EXTRACTED TEXT —
════════════════════

Motivation for `max_epochs = np.min([round((20000 / n_cells) * 400), 400])`?

In reference to the default train() implementation, consider the case where adata contains:

  1. 40k cells → max_epochs=200
  2. 500 cells → max_epochs=400

My concern is that it seems like the risk of over-fitting would likely increase with fewer cells.

While the above behavior may follow lopez 2018, in which they note that “bigger datasets require fewer epochs”, it isn’t clear by what metric this was determined. In particular, whether they just used the training ELBO or whether they were able to diagnose [lack of] overfitting using eg marginal likelihood of a test set.

Oh, I just realized scvi.train.Trainer has early stopping!
I guess the following should suffice:

model.train(early_stopping=True,early_stopping_monitor='reconstruction_loss_validation')

The heuristic is really just this – a heuristic. It allows scVI to give you something reasonable in less than hour for a large number of cells.

Indeed we also have early stopping. One thing to consider is that for larger datasets an epoch will take longer and thus the early stopping params would have to be changed. To the train methods you can add the param limit_train_batches which gets passed through to PyTorch Lightning. It seems reasonable to me to limit the train batches such that each epoch is around 50k to 100k cells.

1 Like

thanks, that makes sense!

════════════════════

RECORDS SHOWN —
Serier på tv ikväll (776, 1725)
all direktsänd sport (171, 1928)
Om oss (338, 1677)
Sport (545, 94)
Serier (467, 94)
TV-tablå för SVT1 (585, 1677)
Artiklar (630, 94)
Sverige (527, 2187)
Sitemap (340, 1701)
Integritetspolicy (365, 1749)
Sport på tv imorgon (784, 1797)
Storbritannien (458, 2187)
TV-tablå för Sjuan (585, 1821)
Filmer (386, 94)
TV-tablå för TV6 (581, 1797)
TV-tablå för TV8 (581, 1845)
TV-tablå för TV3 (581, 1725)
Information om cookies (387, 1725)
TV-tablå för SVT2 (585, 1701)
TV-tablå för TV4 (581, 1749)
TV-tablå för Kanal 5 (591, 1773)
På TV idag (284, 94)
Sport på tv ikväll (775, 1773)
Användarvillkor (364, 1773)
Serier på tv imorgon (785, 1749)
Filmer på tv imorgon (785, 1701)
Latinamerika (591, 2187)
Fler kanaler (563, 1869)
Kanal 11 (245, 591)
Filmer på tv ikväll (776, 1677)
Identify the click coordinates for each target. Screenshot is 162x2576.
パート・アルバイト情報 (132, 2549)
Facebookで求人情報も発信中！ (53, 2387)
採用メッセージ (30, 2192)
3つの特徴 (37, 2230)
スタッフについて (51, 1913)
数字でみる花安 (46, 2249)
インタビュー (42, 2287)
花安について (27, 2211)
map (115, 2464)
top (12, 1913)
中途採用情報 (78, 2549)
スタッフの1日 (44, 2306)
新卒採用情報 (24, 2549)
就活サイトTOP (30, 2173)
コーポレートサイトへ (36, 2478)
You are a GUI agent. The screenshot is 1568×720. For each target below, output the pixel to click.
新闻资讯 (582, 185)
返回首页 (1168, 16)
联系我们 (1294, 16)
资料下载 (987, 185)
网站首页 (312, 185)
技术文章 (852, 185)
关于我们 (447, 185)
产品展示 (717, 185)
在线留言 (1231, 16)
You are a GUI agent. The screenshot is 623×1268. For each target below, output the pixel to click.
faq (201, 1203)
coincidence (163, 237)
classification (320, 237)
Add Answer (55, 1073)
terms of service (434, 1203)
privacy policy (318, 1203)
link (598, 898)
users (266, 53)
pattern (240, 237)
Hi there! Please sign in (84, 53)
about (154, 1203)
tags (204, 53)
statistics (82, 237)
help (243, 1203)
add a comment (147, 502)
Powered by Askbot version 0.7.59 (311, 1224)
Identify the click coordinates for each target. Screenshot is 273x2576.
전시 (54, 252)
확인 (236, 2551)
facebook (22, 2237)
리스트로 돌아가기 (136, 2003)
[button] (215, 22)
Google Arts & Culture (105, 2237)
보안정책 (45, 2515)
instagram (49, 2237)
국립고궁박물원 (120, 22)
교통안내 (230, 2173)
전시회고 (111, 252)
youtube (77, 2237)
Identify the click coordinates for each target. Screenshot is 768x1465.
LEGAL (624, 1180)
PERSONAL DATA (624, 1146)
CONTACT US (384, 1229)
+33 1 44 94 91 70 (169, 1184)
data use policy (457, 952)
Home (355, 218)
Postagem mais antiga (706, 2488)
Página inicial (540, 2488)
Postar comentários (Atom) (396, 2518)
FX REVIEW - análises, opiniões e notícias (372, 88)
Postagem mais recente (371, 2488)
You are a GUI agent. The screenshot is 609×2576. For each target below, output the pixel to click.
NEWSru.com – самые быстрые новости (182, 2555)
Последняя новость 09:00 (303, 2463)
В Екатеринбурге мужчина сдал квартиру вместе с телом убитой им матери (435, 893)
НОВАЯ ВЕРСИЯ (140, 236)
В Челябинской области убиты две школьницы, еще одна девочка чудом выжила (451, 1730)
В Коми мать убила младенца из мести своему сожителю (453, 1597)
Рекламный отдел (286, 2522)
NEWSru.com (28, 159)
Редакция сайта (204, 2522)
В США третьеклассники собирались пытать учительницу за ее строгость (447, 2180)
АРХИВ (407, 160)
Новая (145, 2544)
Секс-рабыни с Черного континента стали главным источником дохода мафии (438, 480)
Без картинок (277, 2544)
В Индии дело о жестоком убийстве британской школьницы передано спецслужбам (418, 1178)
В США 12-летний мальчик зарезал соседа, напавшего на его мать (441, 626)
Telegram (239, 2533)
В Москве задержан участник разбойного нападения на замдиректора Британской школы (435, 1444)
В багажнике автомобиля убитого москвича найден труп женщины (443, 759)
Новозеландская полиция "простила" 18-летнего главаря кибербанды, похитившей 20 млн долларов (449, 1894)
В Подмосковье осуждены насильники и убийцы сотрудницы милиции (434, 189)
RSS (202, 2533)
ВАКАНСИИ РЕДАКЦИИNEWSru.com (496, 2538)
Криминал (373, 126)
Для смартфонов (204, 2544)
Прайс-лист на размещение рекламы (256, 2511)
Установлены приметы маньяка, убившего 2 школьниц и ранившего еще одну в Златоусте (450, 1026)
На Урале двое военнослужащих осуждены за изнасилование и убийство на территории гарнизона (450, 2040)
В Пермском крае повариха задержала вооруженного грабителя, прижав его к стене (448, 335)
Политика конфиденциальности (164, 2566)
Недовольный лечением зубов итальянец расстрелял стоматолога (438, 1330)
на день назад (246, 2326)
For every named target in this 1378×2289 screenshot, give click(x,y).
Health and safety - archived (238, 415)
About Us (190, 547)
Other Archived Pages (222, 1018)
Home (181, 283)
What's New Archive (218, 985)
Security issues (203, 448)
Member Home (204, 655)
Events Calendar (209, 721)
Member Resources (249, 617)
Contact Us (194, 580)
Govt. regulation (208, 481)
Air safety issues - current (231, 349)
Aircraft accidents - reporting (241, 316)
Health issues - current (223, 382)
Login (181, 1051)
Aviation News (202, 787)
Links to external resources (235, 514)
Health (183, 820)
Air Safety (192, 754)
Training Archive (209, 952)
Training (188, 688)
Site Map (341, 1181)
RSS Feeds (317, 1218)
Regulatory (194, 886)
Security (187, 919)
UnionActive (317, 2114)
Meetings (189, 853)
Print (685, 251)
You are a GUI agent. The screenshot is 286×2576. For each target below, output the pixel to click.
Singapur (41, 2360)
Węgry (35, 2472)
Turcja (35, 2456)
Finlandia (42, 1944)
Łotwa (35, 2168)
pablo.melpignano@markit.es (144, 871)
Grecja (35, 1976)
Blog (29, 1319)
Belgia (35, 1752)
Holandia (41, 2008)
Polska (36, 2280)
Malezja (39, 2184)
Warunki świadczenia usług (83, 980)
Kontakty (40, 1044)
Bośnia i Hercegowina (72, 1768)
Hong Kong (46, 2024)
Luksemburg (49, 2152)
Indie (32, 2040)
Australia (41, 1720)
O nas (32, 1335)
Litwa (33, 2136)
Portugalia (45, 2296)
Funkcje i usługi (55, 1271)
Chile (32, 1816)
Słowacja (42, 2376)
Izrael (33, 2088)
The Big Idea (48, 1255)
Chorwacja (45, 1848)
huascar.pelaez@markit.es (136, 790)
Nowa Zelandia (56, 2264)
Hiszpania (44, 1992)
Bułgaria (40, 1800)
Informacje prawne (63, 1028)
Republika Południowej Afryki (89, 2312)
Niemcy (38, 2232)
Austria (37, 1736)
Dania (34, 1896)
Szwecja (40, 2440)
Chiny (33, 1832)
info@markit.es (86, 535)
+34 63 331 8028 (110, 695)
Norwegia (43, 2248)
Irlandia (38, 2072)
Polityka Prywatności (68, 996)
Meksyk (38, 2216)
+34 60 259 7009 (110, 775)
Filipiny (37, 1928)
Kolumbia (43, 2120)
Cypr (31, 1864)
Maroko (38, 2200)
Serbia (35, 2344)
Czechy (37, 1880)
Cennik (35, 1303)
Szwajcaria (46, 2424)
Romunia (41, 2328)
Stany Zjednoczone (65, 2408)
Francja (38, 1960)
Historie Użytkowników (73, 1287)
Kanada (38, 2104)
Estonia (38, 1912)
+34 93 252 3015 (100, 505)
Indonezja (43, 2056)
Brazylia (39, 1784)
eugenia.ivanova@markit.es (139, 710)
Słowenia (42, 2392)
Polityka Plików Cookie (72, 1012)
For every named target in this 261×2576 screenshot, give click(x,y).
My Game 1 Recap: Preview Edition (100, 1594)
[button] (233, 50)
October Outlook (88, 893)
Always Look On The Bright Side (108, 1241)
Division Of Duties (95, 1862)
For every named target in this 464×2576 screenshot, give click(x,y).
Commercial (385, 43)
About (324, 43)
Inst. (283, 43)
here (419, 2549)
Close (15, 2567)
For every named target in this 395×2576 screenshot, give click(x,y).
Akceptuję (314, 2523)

════════════════════

INSTRUCTIONS FOR THE TASK —
List every keyword argument that the forum thread names for passing to the train method.

WRITTEN RESPONSE —
early_stopping, early_stopping_monitor, limit_train_batches